── DATA ROWS ──

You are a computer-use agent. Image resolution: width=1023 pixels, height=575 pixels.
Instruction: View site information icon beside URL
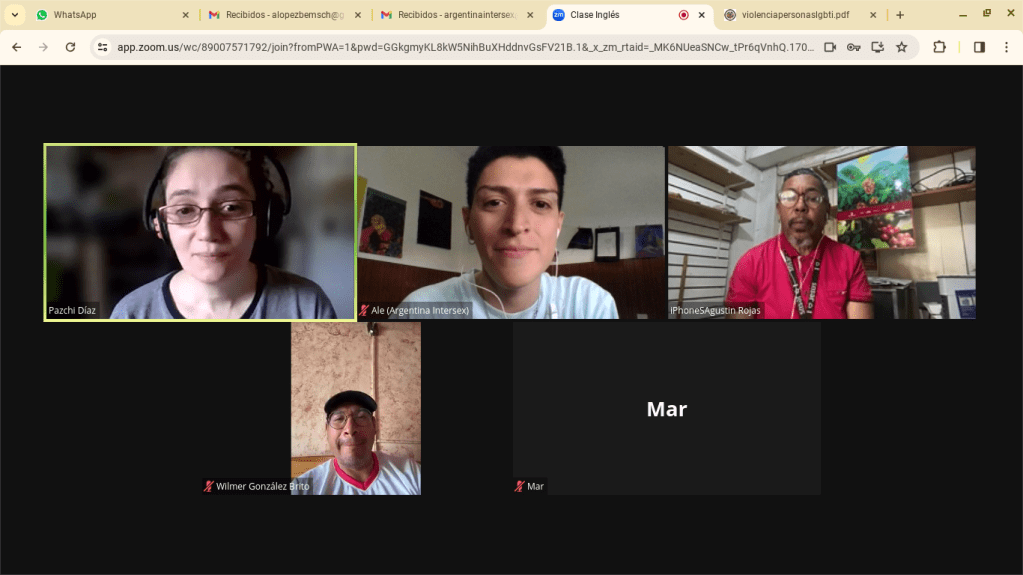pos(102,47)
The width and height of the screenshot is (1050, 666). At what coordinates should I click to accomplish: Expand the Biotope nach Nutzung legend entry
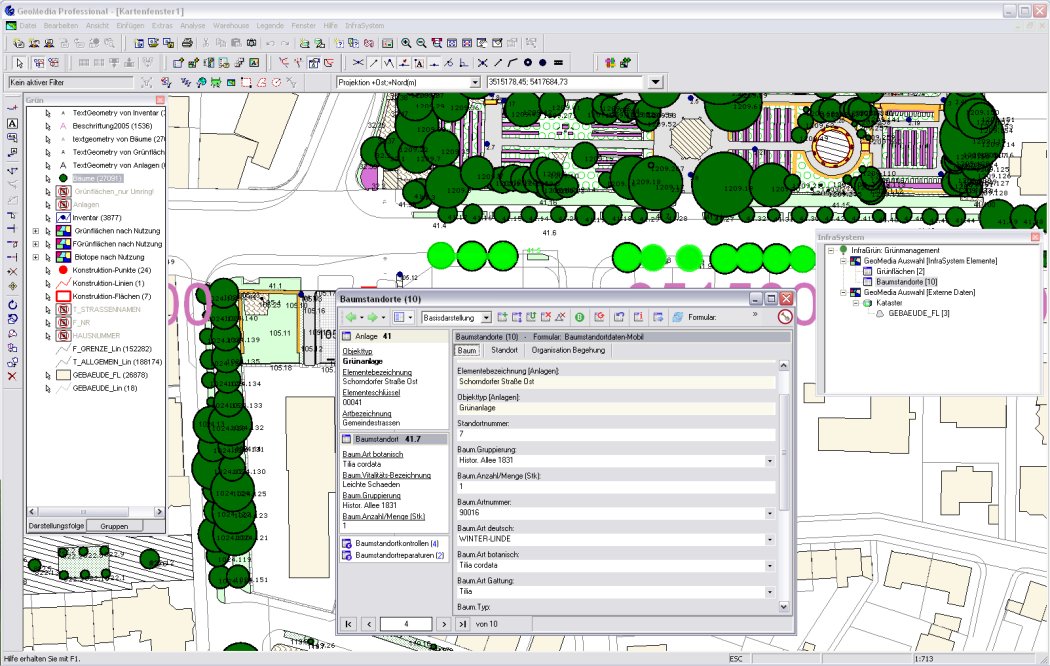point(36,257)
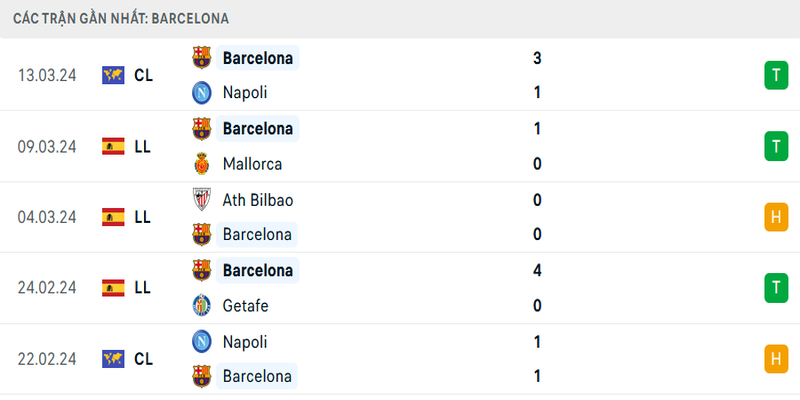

───

**WHAT TO DO**.
Show each line of the records above that contains the string "height", copying every such line in full.

**SOLUTION**.
You are a computer-use agent. Image resolution: width=1023 pixels, height=575 pixels.
The width and height of the screenshot is (1050, 666). At what coordinates should I click to accomplish: Expand the Biotope nach Nutzung legend entry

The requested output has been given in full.